Although Shelton’s treatment is not yet available to the public, the hope is that one day, this Vertex Pharmaceuticals treatment will be available to the 1.6 million Americans that have been diagnosed with Type 1 diabetes. The researcher that organized the trial is a Harvard scientist, Dr. Doug Melton, that vowed to find a cure after finding out that two of his own children were struck with Type 1 diabetes.

The trial is set to run for the next five years with at least 17 patients suffering from severe type 1 diabetes. And despite the early success in Shelton’s case, experts still warn to be patient since it’s still in the very early stages of the treatment.

According to Chief of Cell and Genetic Therapies at Vertex, Bastiano Sanna, Ph.D., in a statement, “These results from the first patient treated with [the stem cells] are unprecedented. What makes these results truly remarkable is that they were achieved with treatment at half the target dose.”

 

Over 20 Years of Work

With funding from the Howard Hughes Medical Institute, Harvard’s Dr. Melton took 20 years of research to convert stem cells into islet cells, which are the insulin-producing pancreatic denizens.

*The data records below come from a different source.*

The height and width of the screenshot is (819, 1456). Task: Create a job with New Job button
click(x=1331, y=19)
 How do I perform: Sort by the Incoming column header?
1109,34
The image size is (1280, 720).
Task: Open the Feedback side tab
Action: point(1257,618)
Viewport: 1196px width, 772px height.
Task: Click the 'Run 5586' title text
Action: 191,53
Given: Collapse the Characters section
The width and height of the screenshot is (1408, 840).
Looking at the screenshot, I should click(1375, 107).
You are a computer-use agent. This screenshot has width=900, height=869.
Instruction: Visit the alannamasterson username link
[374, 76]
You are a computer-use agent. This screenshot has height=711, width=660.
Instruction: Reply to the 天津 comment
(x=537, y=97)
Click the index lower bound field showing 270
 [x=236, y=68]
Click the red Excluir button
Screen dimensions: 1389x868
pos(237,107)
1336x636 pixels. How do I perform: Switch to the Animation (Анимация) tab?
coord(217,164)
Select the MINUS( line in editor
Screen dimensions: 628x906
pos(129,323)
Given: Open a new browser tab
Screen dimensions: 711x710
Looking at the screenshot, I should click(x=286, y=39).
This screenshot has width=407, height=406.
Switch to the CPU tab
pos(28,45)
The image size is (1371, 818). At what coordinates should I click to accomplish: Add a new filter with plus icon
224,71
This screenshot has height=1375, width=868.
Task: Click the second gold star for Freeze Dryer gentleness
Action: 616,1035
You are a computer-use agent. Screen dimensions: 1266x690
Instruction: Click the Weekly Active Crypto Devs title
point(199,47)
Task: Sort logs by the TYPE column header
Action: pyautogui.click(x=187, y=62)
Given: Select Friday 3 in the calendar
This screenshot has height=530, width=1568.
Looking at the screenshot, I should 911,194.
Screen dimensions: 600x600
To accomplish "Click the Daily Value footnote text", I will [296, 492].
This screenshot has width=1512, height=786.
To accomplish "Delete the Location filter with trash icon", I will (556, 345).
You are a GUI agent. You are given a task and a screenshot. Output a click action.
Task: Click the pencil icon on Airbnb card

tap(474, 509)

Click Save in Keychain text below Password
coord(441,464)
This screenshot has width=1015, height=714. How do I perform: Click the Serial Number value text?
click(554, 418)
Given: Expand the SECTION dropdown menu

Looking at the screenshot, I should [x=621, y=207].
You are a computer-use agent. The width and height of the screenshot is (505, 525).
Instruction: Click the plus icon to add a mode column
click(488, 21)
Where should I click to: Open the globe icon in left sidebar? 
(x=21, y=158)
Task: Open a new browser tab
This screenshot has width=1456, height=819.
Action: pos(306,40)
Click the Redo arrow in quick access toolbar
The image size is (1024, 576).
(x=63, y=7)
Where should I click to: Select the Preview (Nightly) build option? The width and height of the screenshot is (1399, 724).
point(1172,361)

Then in 2014, Dr. Melton partnered with Dr. Sanna while in his previous job and began a new company which they named Semma whose purpose was to bring to the forefront a potential stem cell treatment. Along with other biologist, they were able to ‘demonstrate that for the first time, there was a repeatable, scalable method for growing islet cells and that they could cure diabetes in rodents.’

What came next was Melton and his research colleagues and partners closing a $950 million sale of Semma to the company, Vertex Pharma in order for them to get the money they needed to set up the trials to see ‘if injections of the manufactured islet cells could be done at scale, safely, and if the immunosuppressant drugs, typical of anyone receiving any kind of transplant, did not cause long-term adverse health outcomes.’

On the night that Shelton’s trial results came back, Dr. Milton decided to bring him out for dinner to tell him that the results were not only positive, but that at least for a moment, he was actually cured of the debilitating and chronic disease.

According to Dr. Melton, who isn’t normally overcome with emotion according to the report in the Times, “Let’s just say there were a lot of tears and hugs.” And this is hopefully something that millions of people with type 1 diabetes around the world will one day be able to experience for themselves in the near future.